Paper No. 6
Presentation Time: 8:00 AM-6:00 PM
Evidence of Very Recent, Very Late Amazonian Periglacial & Glacial Processes in Utopia and Northwest Elysium Planitiae, Mars
Recent Mars climate-change models show that obliquity-driven atmospheric transportation could have delivered substantial volumes of dusty H2O-snow to the middle-latitudes of Utopia and western Elysium Planitiae in the late Amazonian period. Using terrestrial cold-climate landscapes as geological analogues, we have identified two landscape-types in the Planitiae whose members (by dint of their morphology, features, scale and possible origin) are consistent with atmospheric deposition and modification by periglacial (~44-54°N) or glacial processes (~31-46°N). The periglacial landscape comprises: 1. lobate, sometimes scalloped-depressions (reminiscent of drained thermokarst-lakes); 2. polygonal patterned-ground (that could have been or may still be underlain by ice-wedges), 3. near-rim, crater-wall gullies (the possible product of highly localised ground-ice thaw); and, 4. polygon-juncture pits (where water/ice could have collected and evaporated/sublimated). On Earth, this type of landscape marks ice-rich ground mobilised by oscillations of mean temperatures around 0°C. Our previous work suggested that two characteristics of the depressions - internal terraces and orthogonal polygons - could be the work of ponded water and its subsequent loss by evaporation or drainage. Agewise, some depressions might be extremely young, cross-cutting/superposing a number of crater-wall gullies. Moreover, many of the gullies and superposed depressions occur in the Astapes Colles Unit (ACU), one of the youngest units in region. The glacial landscape is intra-crater and comprises fill material, previously associated with late Hesperian/early Amazonian circum-Chryse discharges.
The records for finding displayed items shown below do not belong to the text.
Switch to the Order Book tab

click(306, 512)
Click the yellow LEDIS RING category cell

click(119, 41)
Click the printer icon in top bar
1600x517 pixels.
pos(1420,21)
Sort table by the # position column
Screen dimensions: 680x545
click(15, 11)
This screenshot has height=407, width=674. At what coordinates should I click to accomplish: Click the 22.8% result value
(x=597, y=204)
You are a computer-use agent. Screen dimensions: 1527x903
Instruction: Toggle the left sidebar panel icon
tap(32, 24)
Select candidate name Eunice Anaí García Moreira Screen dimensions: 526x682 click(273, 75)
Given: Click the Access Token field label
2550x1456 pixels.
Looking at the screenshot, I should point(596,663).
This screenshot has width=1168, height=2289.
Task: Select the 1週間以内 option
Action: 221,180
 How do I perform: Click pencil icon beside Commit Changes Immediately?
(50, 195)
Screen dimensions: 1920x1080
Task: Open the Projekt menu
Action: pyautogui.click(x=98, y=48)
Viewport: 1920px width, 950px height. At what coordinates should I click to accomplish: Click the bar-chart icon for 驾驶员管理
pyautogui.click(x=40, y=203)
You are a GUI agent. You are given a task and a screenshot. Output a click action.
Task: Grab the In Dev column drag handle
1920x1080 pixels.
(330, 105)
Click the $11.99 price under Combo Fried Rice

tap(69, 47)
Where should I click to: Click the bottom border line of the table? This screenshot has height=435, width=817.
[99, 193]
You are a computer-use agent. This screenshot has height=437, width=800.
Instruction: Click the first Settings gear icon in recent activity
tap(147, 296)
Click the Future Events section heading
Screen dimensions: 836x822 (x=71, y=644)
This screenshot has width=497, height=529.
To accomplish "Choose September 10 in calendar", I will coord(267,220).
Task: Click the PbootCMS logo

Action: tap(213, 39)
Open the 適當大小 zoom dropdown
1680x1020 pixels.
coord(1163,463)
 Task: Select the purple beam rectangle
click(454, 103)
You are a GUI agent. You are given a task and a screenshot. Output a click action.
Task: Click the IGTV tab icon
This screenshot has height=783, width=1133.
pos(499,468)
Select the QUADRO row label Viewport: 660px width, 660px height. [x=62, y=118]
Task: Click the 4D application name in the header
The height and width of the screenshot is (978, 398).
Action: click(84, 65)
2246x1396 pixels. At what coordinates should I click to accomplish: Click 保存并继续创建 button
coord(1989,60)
We present an assemblage of images highlighting the possibly recent degradation (or thaw) of this fill in medium-sized (~7-20 km in diam.) ACU craters. At the same time, we point to some intra-crater mounds in small-sized craters (~1-3 km in diam.) whose characteristics, much like those of the periglacial landscape identified above, point to an obliquity-driven origin and the localised occurrence of ponded water in the late Amazonian period.